A: This is the same as
$$ \frac{1}{2} \sum_{k \geq 1} k^2 \left( \frac{2}{3} \right)^k,$$
which looks almost like the geometric series
$$ f(x) = \frac{1}{2} \sum_{k \geq 1} x^k = \frac{1}{2} \frac{x}{1 - x}$$
at $x = \frac{2}{3}$. Notice that
$$ \frac{d}{dx} f(x) = \frac{1}{2} \sum_{k \geq 1} k x^{k - 1},$$
which is closer to what we want.
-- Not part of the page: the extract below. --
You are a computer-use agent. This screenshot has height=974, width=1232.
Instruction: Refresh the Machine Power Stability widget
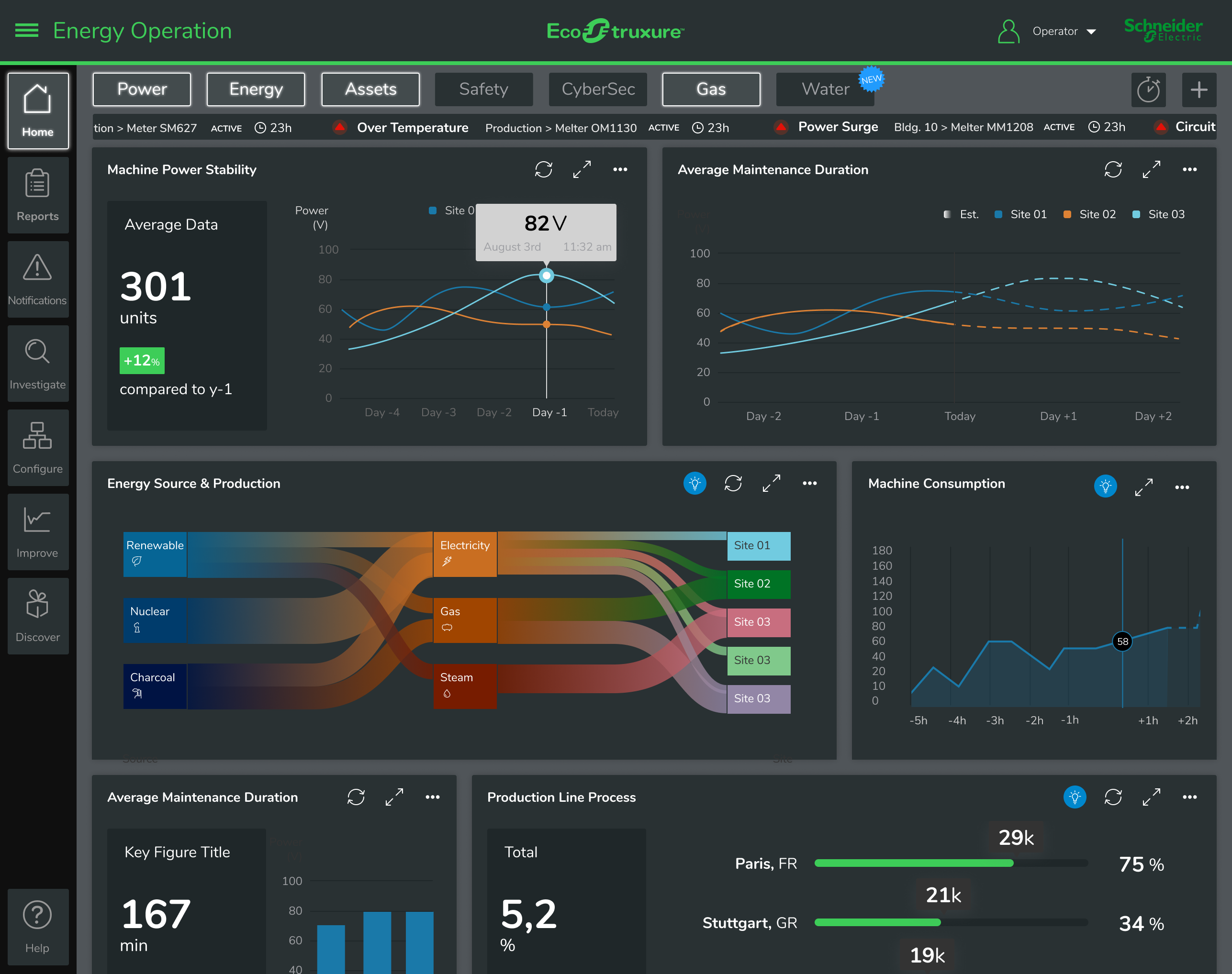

We want another factor of $k$, so we multiply by $x$ and differentiate again,
$$ \frac{d}{dx} x \frac{d}{dx} f(x) = \frac{1}{2} \sum_{k \geq 1} k^2 x^{k-1}.$$
We are only missing a single factor of $x$, so we multiply by $x$ again to see that
$$ \left( x \frac{d}{dx} \right)^2 f(x) = \frac{1}{2} \sum_{k \geq 1} k^2 x^k.$$
To evaluate, you need only to compute
$$ \left( x \frac{d}{dx} \right)^2 \frac{1}{2} \frac{x}{1 - x}$$
and evaluate it at $x = \frac{2}{3}$.
A: The sequence can be written as $=\frac{1}{2}\sum_{1}^{\infty} k^2.a^k$ where $a=\frac{2}{3}$
Let $$S = \sum_{1}^{\infty} k^2.a^k\tag{1}$$
Multiply (1) by a,
$$aS = a^2+4a^3+9a^4+\cdot+\infty$$
Subtract now 
$$(1-a)S = a+3a^2+5a^3+\cdot+\infty = 2a-a + 4a^2-a^2 + 6a^3-a^3 +\cdot+\infty$$
$$(1-a)S = 2a(1+2a+3a^2+\cdot+\infty) - a(1+a+a^2+\cdot+\infty)$$
$$(1-a)S = 2aS'-\frac{a}{1-a}$$
$$S' = 1+2a+3a^2+4a^3+\cdot+\infty$$
$$aS' = a+2a^2+3a^3+\cdot+\infty$$
$$(1-a)S' = 1+a+a^2+a^3+\cdot+\infty$$
$$S' = \frac{1}{(1-a)^2}$$
$$(1-a)S = \frac{2a}{(1-a)^2} - \frac{a}{1-a}$$
$$S = \frac{2a}{(1-a)^3} - \frac{a}{(1-a)^2}$$
Substituting the value of $a = \frac{2}{3}$
The sequence equals $\frac{1}{2}\sum_{1}^{\infty} k^2.a^k= \boxed{15}$